Rewrite the data below as a numbered list, one line per item, with blank lines left out. Include every line of the data except the pictures.

------------

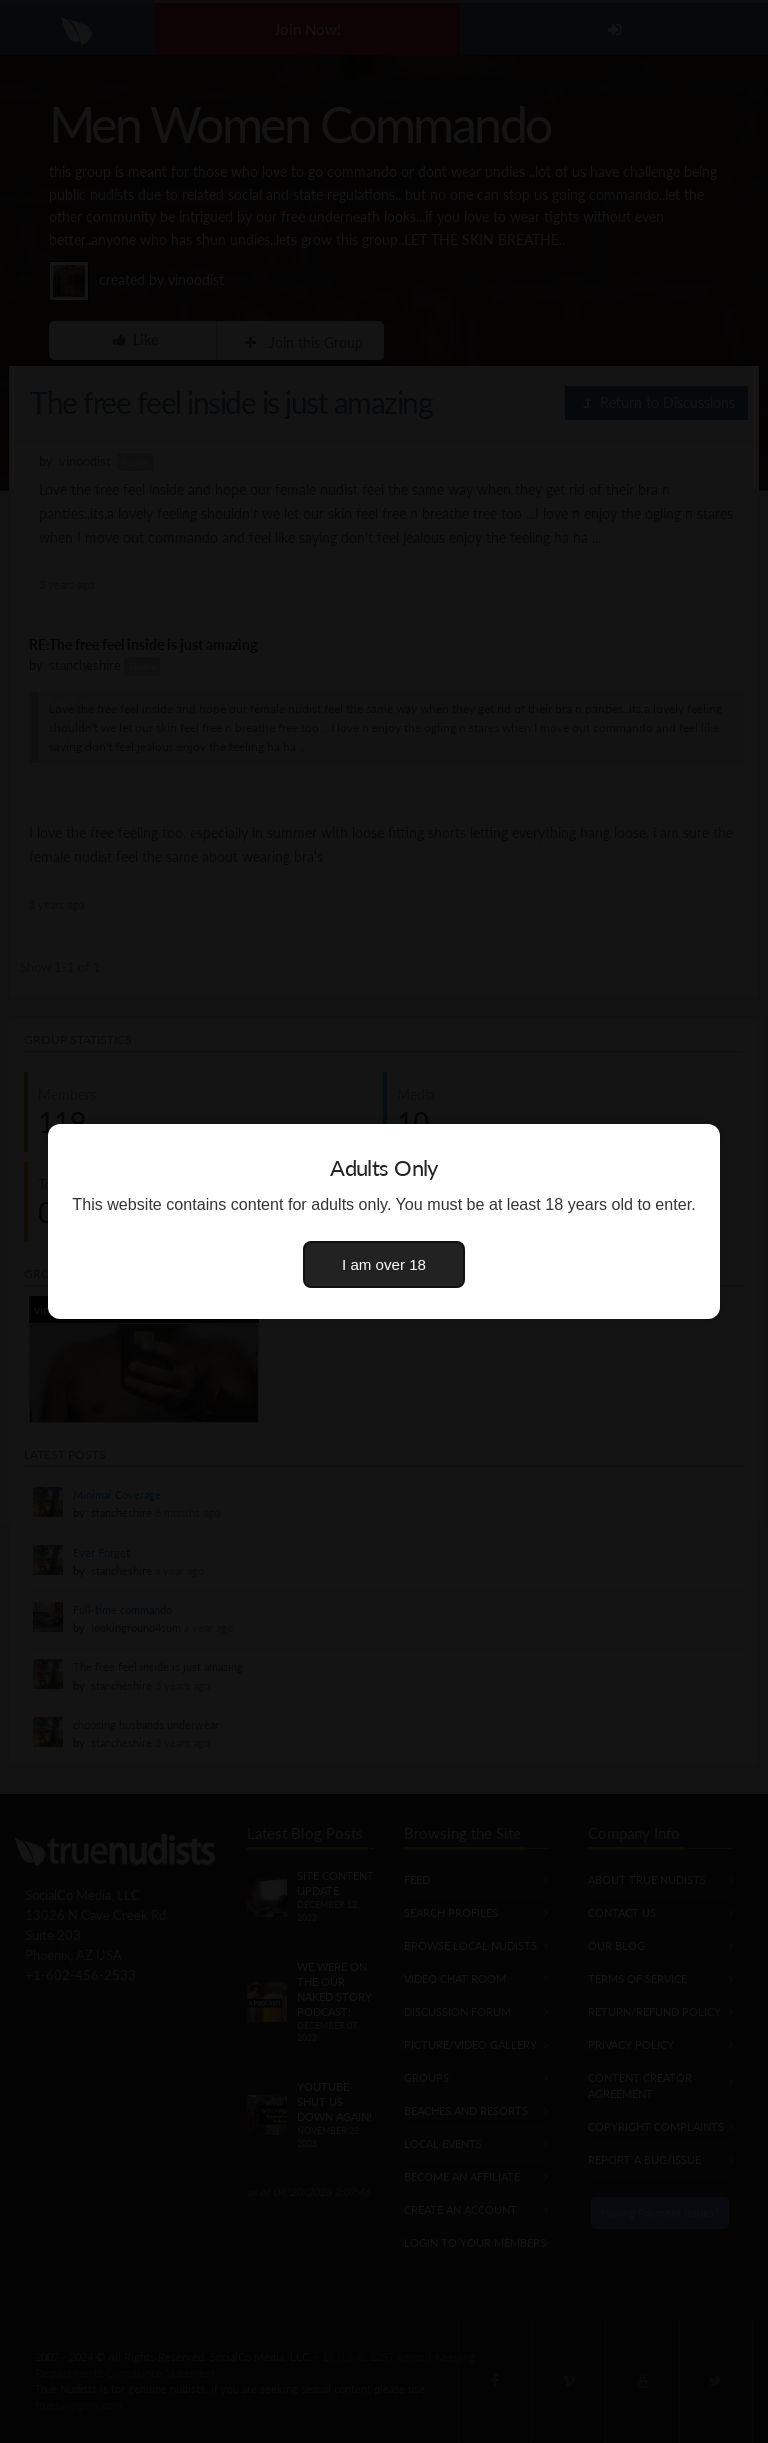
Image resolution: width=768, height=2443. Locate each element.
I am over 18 (384, 1264)
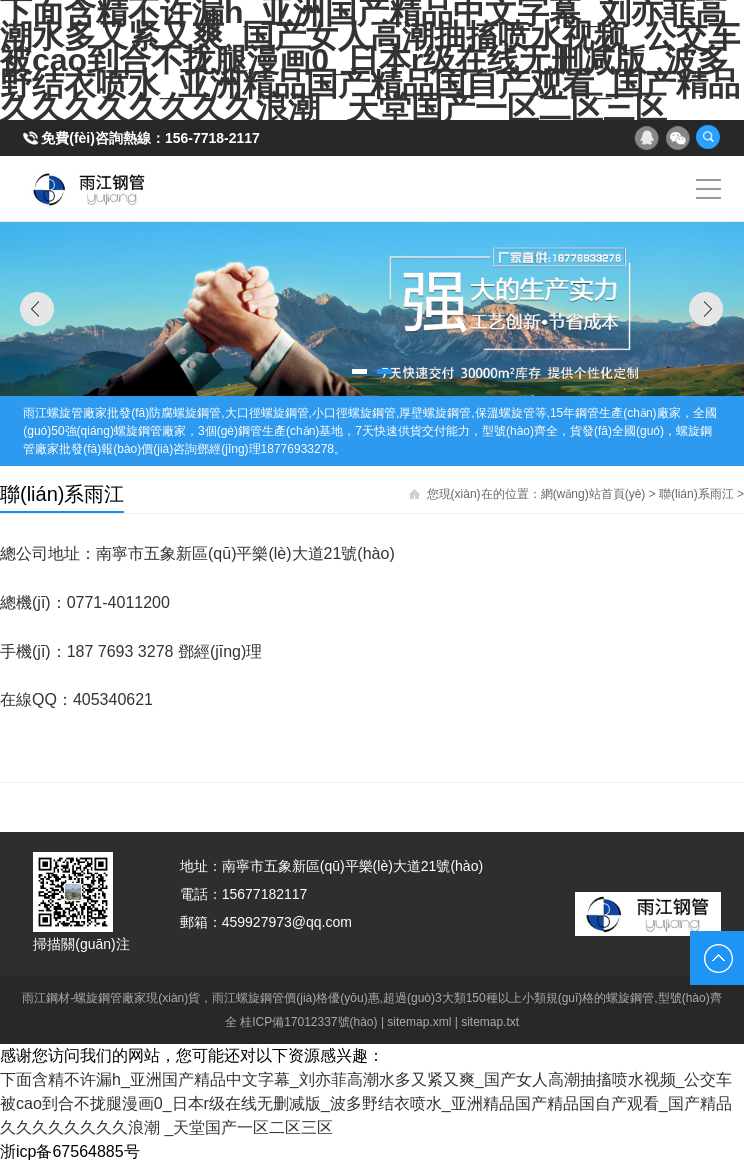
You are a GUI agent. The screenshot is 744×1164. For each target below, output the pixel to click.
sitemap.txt (490, 1022)
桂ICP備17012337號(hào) (308, 1022)
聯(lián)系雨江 (696, 494)
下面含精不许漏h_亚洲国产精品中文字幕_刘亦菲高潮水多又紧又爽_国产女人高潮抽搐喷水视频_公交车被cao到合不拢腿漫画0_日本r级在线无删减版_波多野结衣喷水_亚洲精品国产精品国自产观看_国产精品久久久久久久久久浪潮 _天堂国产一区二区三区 (366, 1103)
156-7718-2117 (212, 138)
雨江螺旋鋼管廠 (89, 189)
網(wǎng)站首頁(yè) (593, 494)
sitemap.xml (419, 1022)
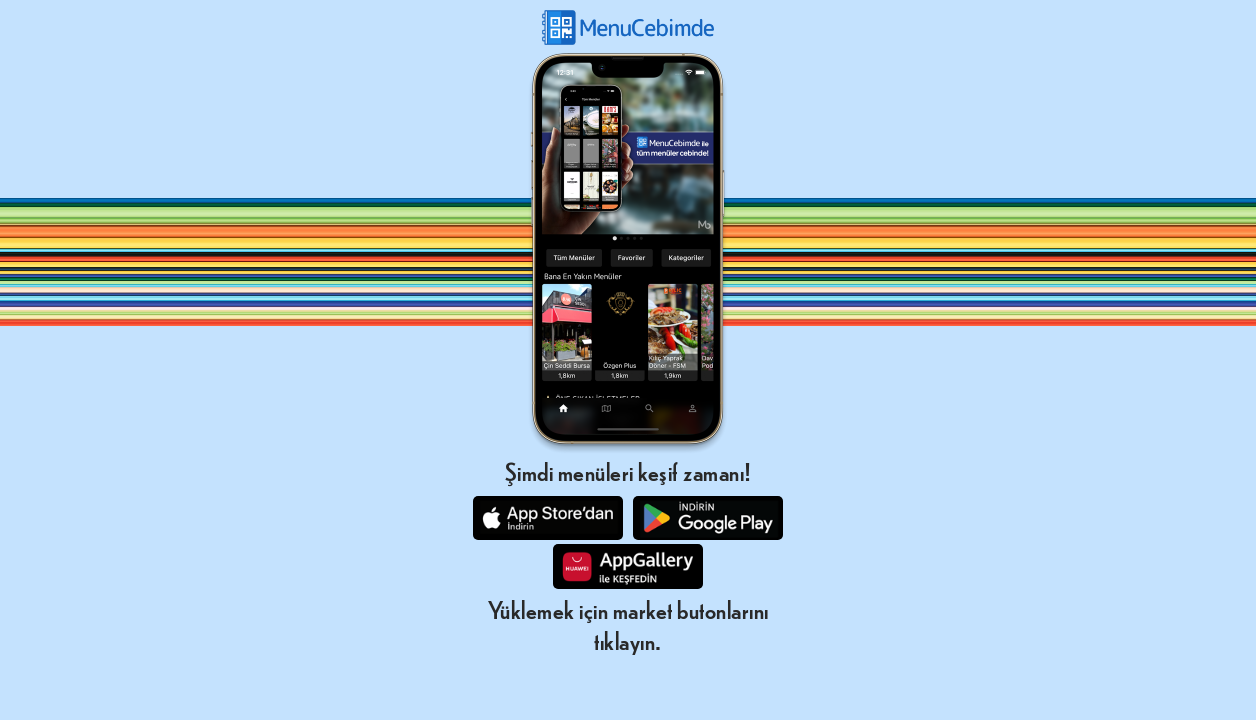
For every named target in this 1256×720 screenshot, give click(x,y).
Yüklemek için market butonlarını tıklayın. (628, 624)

------------

▶ Full solution:
1. Image resolution: width=768, height=2443. Locate each element.
2. I am over 18 (384, 1264)
3. You are a GUI agent. The screenshot is 744×1164. For each target below, output the pixel to click.
4. sitemap.txt (490, 1022)
5. 桂ICP備17012337號(hào) (308, 1022)
6. 聯(lián)系雨江 (696, 494)
7. 下面含精不许漏h_亚洲国产精品中文字幕_刘亦菲高潮水多又紧又爽_国产女人高潮抽搐喷水视频_公交车被cao到合不拢腿漫画0_日本r级在线无删减版_波多野结衣喷水_亚洲精品国产精品国自产观看_国产精品久久久久久久久久浪潮 _天堂国产一区二区三区 (366, 1103)
8. 156-7718-2117 (212, 138)
9. 雨江螺旋鋼管廠 (89, 189)
10. 網(wǎng)站首頁(yè) (593, 494)
11. sitemap.xml (419, 1022)
12. For every named target in this 1256×720 screenshot, give click(x,y).
13. Yüklemek için market butonlarını tıklayın. (628, 624)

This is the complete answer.